1. The Rise of the CISO
- Author
-
Gale, Doug
- Abstract
The late 1980s was an exciting time to be a CIO in higher education. Computing was being decentralized as microcomputers replaced mainframes, networking was emerging, and the National Science Foundation Network (NSFNET) was introducing the concept of an "internet" to hundreds of thousands of new users. Security wasn't much of an issue; the big debate on campus was whether to regulate access to the alt.sex newsgroups. An institution's systems group handled IT security as an afterthought. No one had a "chief information security officer" (CISO)--or anything like it.
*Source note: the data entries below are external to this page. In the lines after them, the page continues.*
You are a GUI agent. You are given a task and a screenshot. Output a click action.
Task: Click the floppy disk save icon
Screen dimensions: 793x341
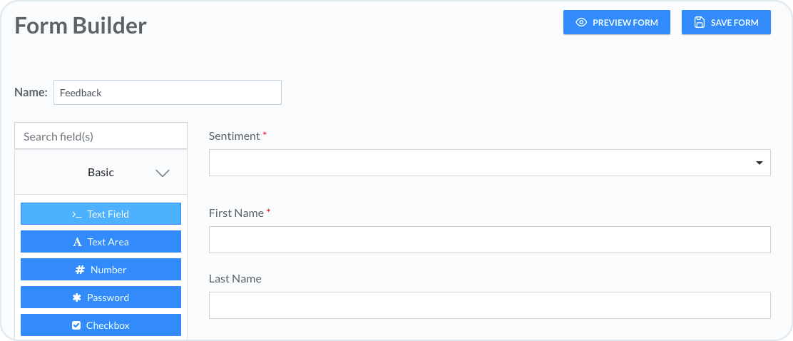click(x=700, y=22)
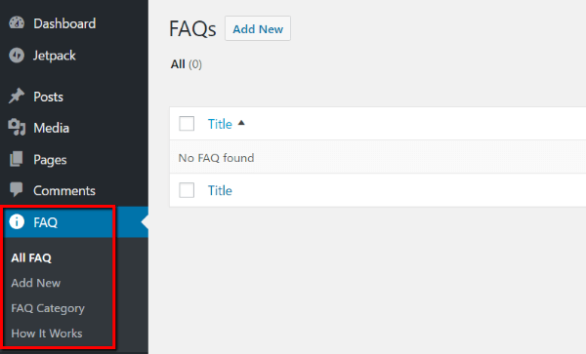Open the FAQ Category submenu item

[48, 308]
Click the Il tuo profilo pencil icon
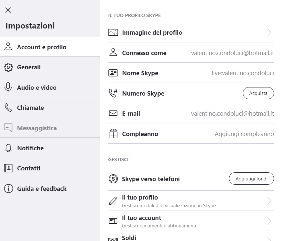 113,201
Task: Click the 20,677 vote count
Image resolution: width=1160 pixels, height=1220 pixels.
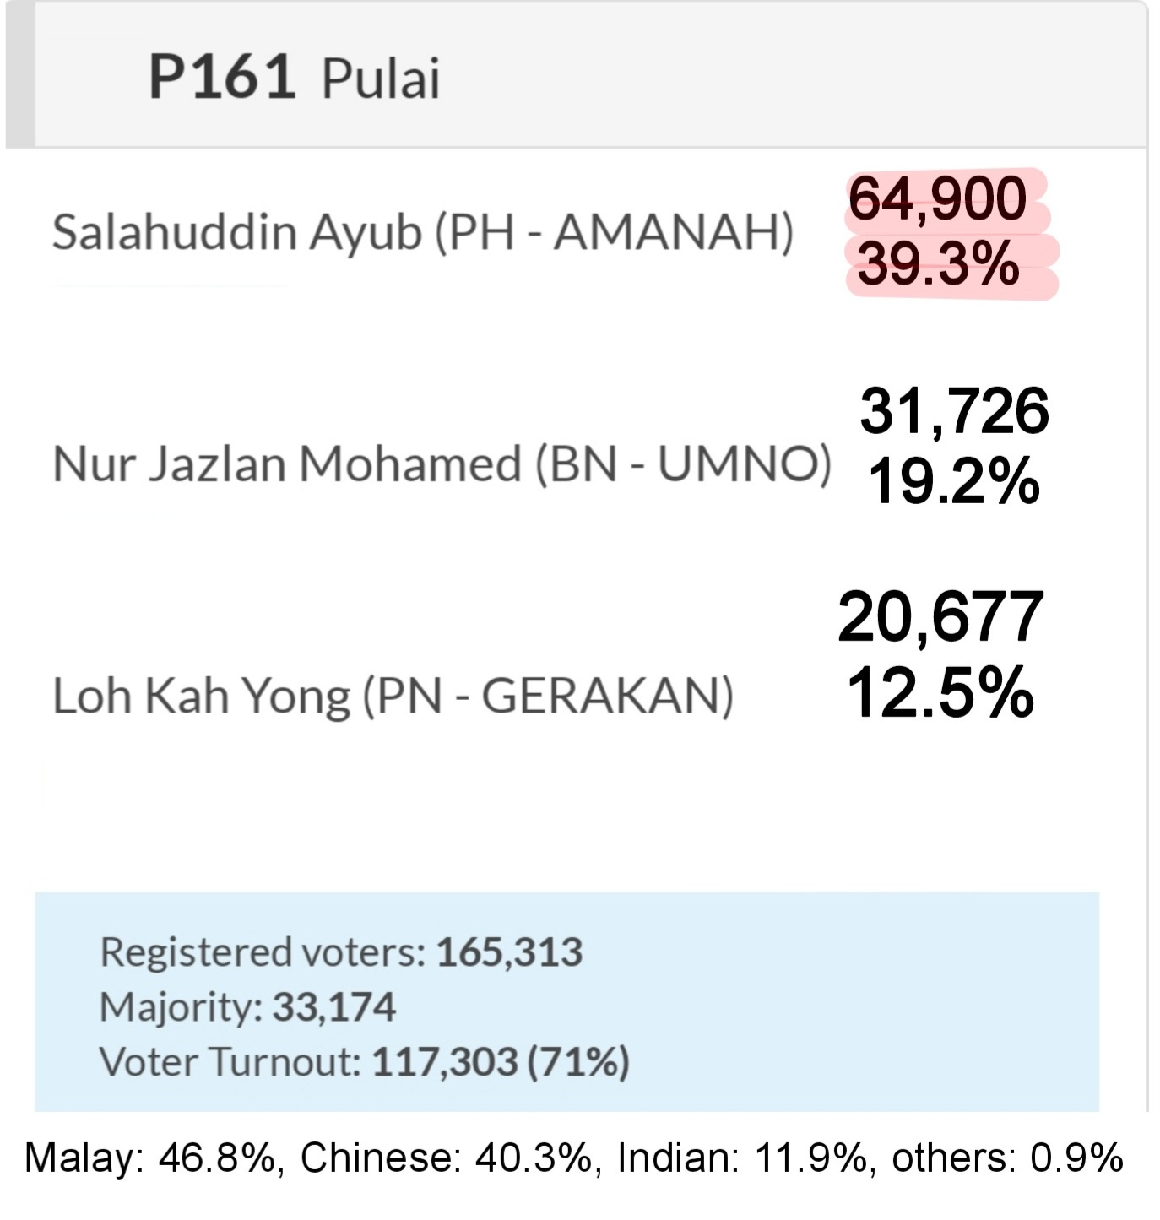Action: (x=941, y=617)
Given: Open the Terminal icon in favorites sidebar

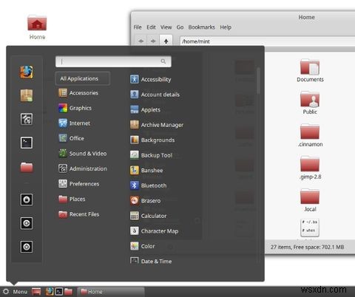Looking at the screenshot, I should [x=27, y=143].
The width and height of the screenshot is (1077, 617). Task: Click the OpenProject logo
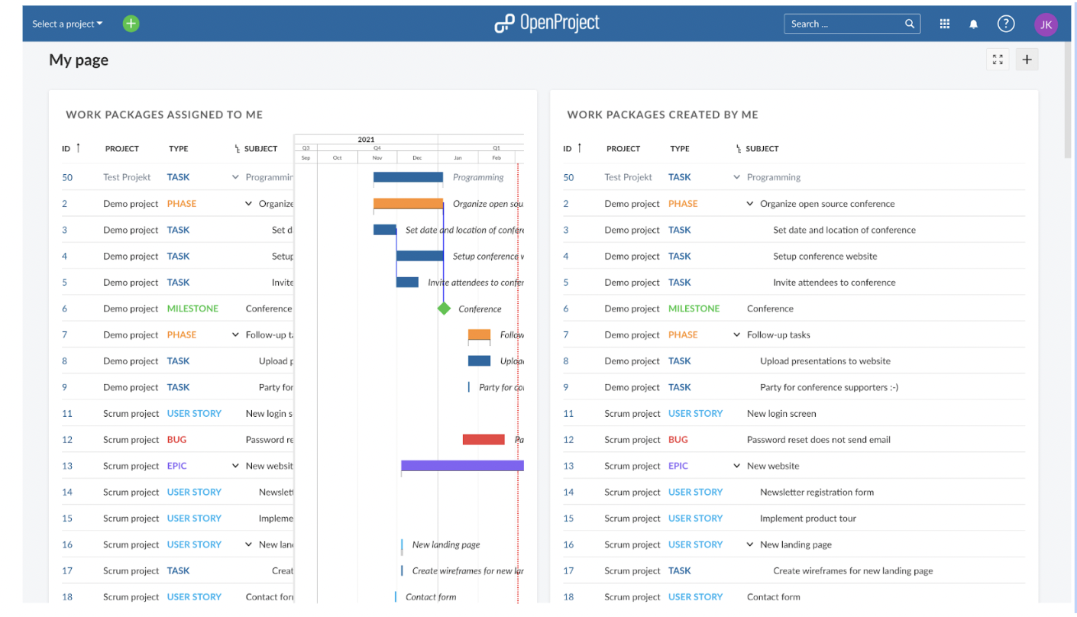click(x=547, y=23)
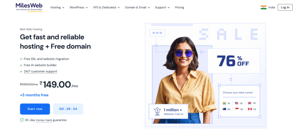This screenshot has height=136, width=306.
Task: Click the shield icon beside money-back guarantee
Action: [22, 120]
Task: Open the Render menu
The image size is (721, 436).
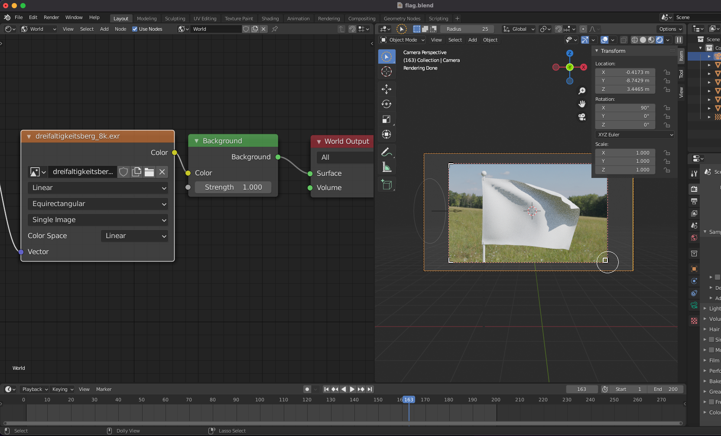Action: pos(51,17)
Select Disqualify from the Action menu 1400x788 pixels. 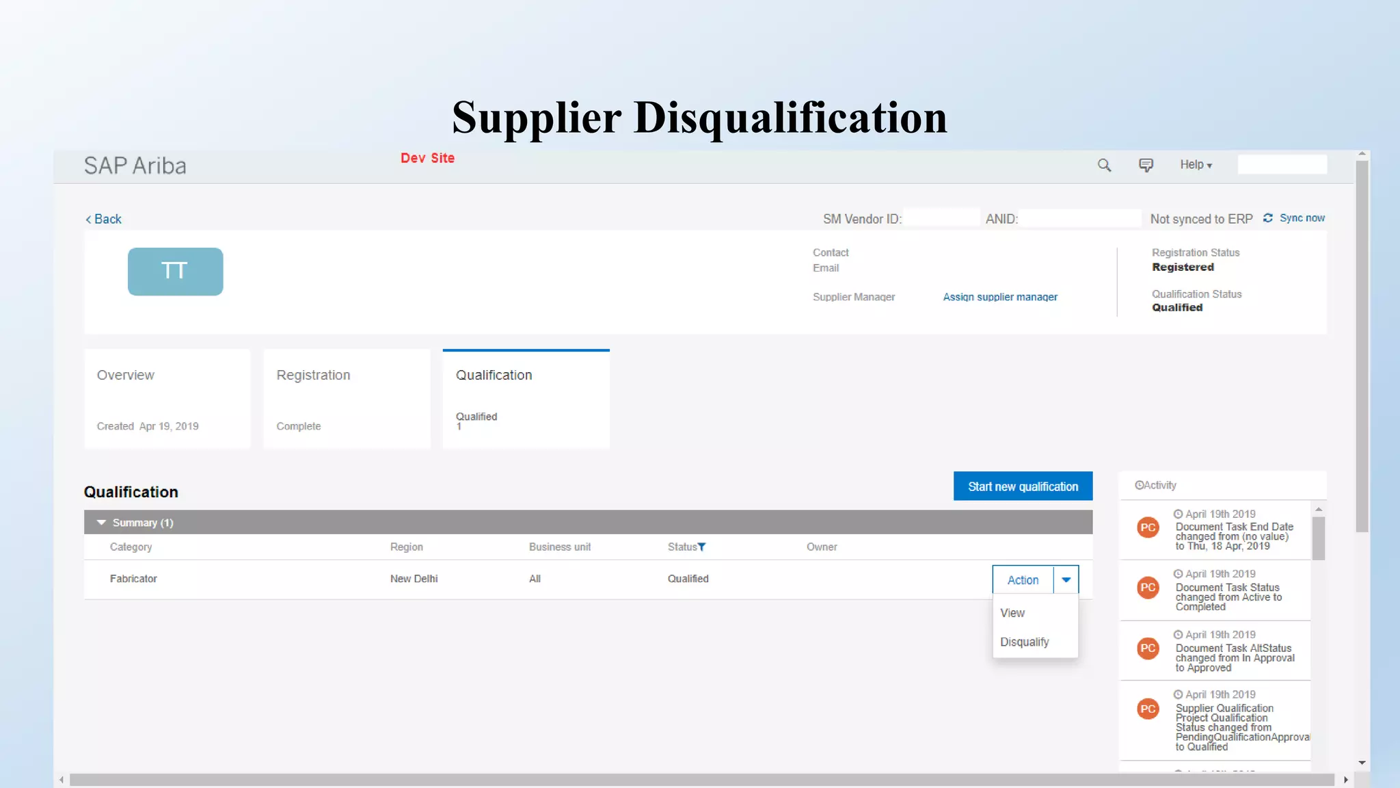pos(1024,642)
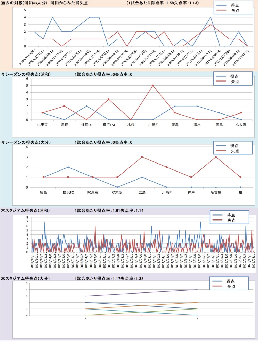Click the 神戸 axis label

pyautogui.click(x=191, y=192)
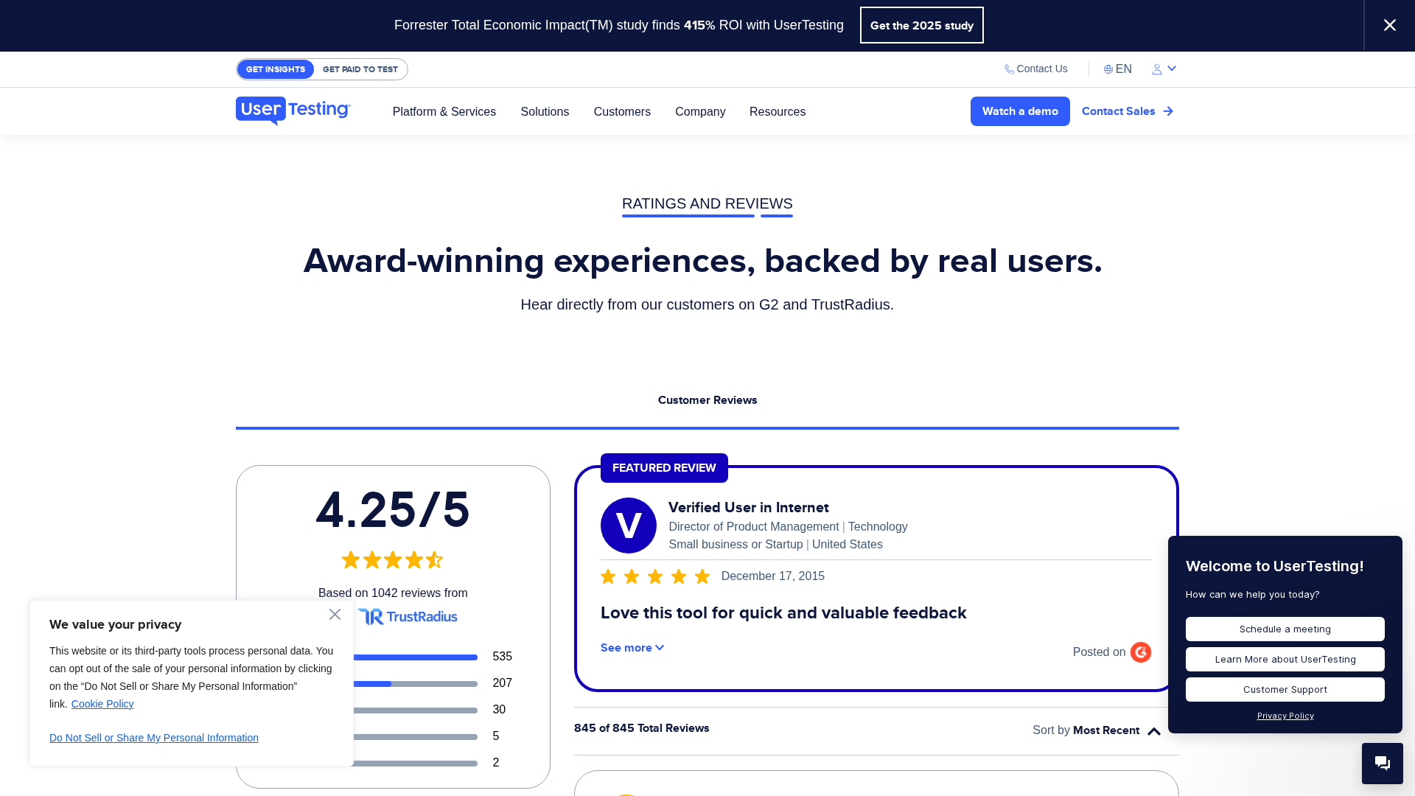Select the Get Insights toggle option
The height and width of the screenshot is (796, 1415).
pos(275,69)
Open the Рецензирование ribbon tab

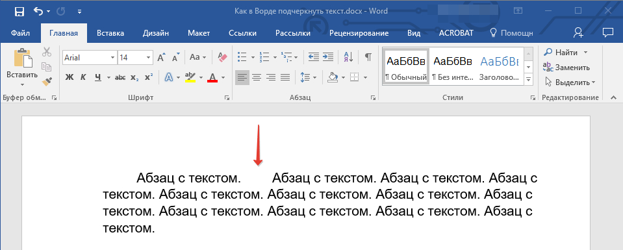click(359, 33)
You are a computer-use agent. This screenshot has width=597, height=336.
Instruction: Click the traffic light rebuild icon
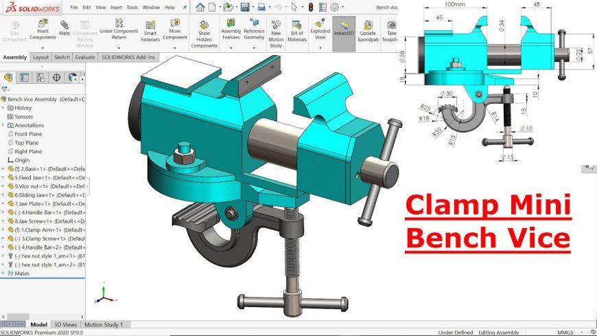click(x=311, y=7)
Now, two decades later, cyber security is routinely identified as the top concern of higher education CIOs, according to the Campus Computing Project's "2006 National Survey of Information Technology in US Higher Education." And with good reason: The CDW-G "Higher Education IT Security Report Card 2006" indicates that 56 percent of all higher education institutions have experienced at least one security incident in the last year. The role of the CISO is evolving from a technologist responsible for computer systems administration, to someone with campuswide responsibility for information security policy, regulatory compliance, and financial tradeoffs, as well as technically oriented computer/network security and incident response. The author contends that regardless of how information security is organized, the function is only going to grow in importance and institutions must develop strategies for addressing new security challenges. Information security as an afterthought is no longer a viable option.